The tasks:
1. Summarize the blog post about a bookstore job interview in two sentences.
2. Extend the blog post about a bookstore job interview, starting right after its final sentence.

[START Source passage]

Thursday, July 26, 2007

a most unfortunate interview

The worst job interview I've had--and I'm a bit reluctant to place this crown on any interview for a job that I didn't get, as so many of the successful job interviews led to months of soul crushingly mundane employment and could therefore be argued to be worse by the nature of their success, though such a precedent would move this post from the merely anecdotal and into something a bit too philosophical for this hour of the morning--occured shortly after my graduating college and wasn't even for a "career" sort of job. English majors rarely have those interviews anyway. No, this was just a simple bookstore job involving little more that stocking shelves and the typical customer service activities. It was something to pay the bills while I tried to talk myself into a grad school program that never materialized. It was not unlike any of the other jobs I had worked while in college and I entered the interview seemingly calm and relaxed. I was trying to give that impression anyway, but an unusually warm January day had rendered my thick turtleneck sweater a poor wardrobe choice that left me baking and sizzling under the cafe atrium skylight like so many of the ants I tortured with magnifying glass as a young child and then again as an older child and young adult.

Ants are bastards.

One of the women across the table, perhaps after seeing me mop my brow with a napkin, offered me water that I declined under the rationale that a candidate refusing water might appear more employable than one swilling free water like there's no tomorrow, as if these two nice older women, one looking oddly like a taller version of my high school guidance counselor the other a dead ringer for a shorter version of the same woman, watching me sweat from three short feet away were in the market for a camel. It didn't make any sense, I know, but I would be that camel just in case.

Irregular sleep patterns, a bit too much drinking, and any number of similar shenanigans associated with the final days of one's college career had perhaps taxed the physique a bit too much to pull of a good impression beneath sheets of sweat, but I did a damn fine job of it for the first half of the interrogation. I leaned back casually in the chair with my legs crossed and a lazy half smile pleasantly stretched across my reddening face. I glided through a seemingly informal discussion of college and previous employment. I threw out anecdotes and asides like a regular Regis Philbin, doing so with such ease that not even I could remember which ones, if any, were true.

Then came the stumbling block that derailed my bookstore career and ended the interview in fearful looks from my tall and short counselors that I would see again and again from across the room every time I visited the store afterward.

My future was a bit harder to make up than my past. I threw out the possibility of going after a MFA in creative writing, which was partially true, and then took it a bit too far by mentioning that I was writing a novel.

"Oh really," the short one said, "What's it about?"

It was a reasonable question and one that I should have anticipated, but didn't. One should always have at least a vague outline in mind before lying about writing a novel. That's just common sense.

[END Source passage]
[START Data excerpt]

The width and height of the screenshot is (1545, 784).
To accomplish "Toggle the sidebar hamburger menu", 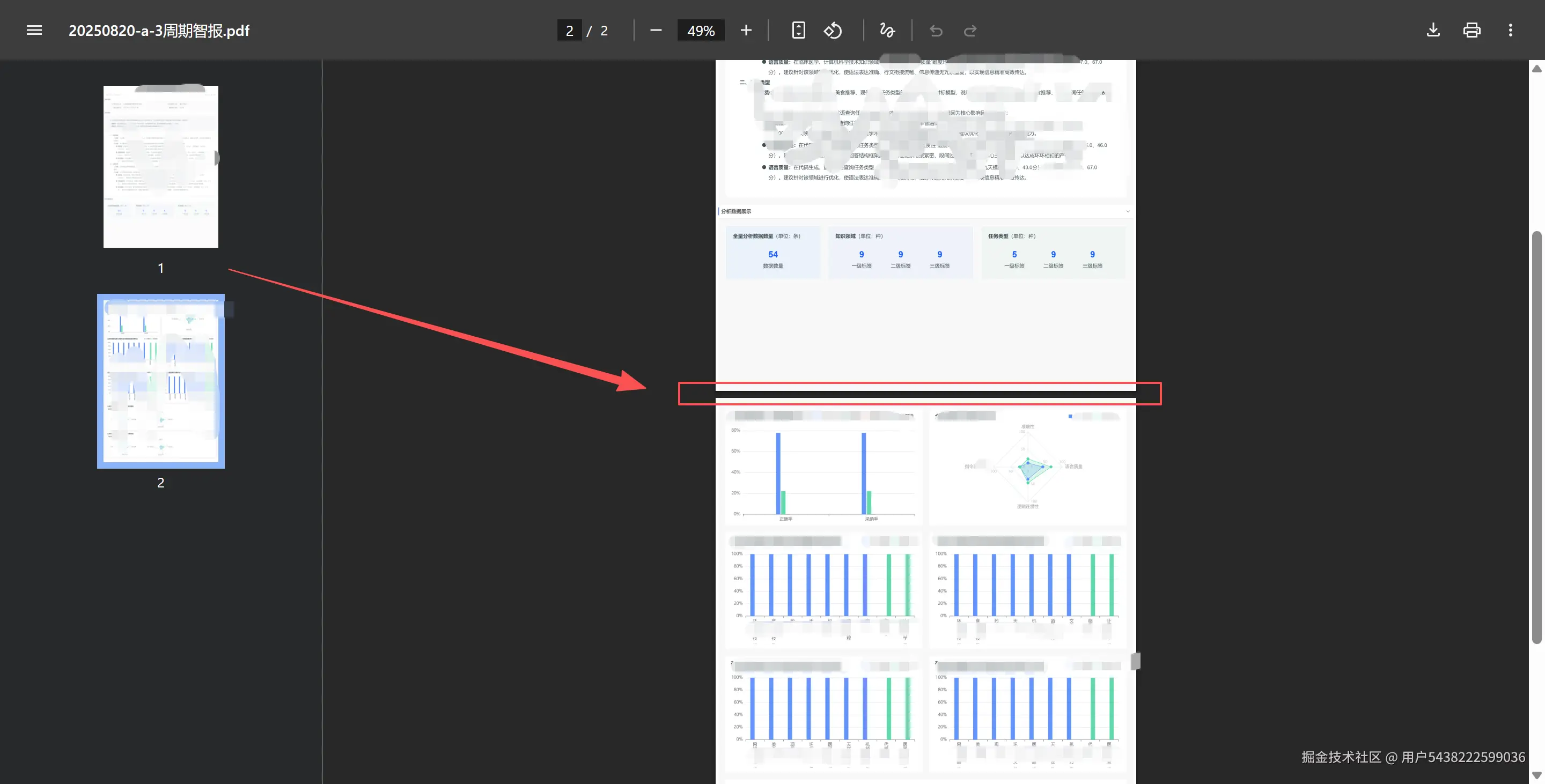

[END Data excerpt]

Answers below:
1. Shortly after graduating college, the writer interviewed for a simple bookstore job on an unusually warm January day, sweating in a thick turtleneck sweater and declining an offer of water. After gliding through the first half of the interview, the writer claimed to be writing a novel but had not anticipated being asked what it was about, and that question derailed the interview.

2.
Emergency sirens went off in my head. The lying creative section had nothing at the ready, and all the other bits rushed to cover for this inadequacy.

Would I go with an Evelyn Waugh-esque comedy in which a number of tragedies befall some poor bastard, a dark and brooding war novel, historical fiction, some outlandish bit of sci-fi?

Each of these were dispatched from various parts of my cranium, and I unfortunately went with each simultaneously as the interview spiralled to a dark and unfortunate place. In my defense, the interviewing ladies could have ended the line of questioning early on when things less than promising and not insisted on dragging it out. When enough lies to constitute a sizable avalanche have been piled upon one another the decent thing to do is let it go, especially when it is in no way germane to the position being filled.

That's another bit of common sense.

So, as you can see, mistakes were made on both sides, though I certainly bore the worst of it there on my end of the table having just described a novel about hapless used car salesman who, after stumbling across a time travelling AMC Pacer, winds up, on the other side of a series of even more outlandish plot twists that my mind has kindly blocked in time, meeting his rather vivid, ghastly, and altogether senseless end alongside a lovable robot sidekick on the battlefield of Chickamauga.

I wish I was making this up.

After a moment of awkward silence the shorter and obviously more vocal of the two plunged the knife a bit further by asking, still with a look of fear across her face, "What does it all mean?"

Another reasonable question, I suppose. I've never liked those.

" know," I stammered, "It's just meant to be light Summer reading. Nothing too heavy."

And that was that.


Anonymous Mack said...

an unusually warm January day had rendered my thick turtleneck sweater a poor wardrobe choice

I can't think of a season wherein a thick turtleneck sweater would be a good wardrobe choice. Just sayin.

1:31 PM  
Blogger Rex L. Camino said...

You wouldn't question my choice if you had seen how well it matched the corduroy skirt.

My legs, as always, were my secret weapon.

6:10 PM  
Blogger Sara Sue said...

Your creative story line sounds a bit like "Back to the Future" ... was it before or after those movies appeared? Someone may have stolen your idea!

8:56 AM  
Blogger OpenJoe said...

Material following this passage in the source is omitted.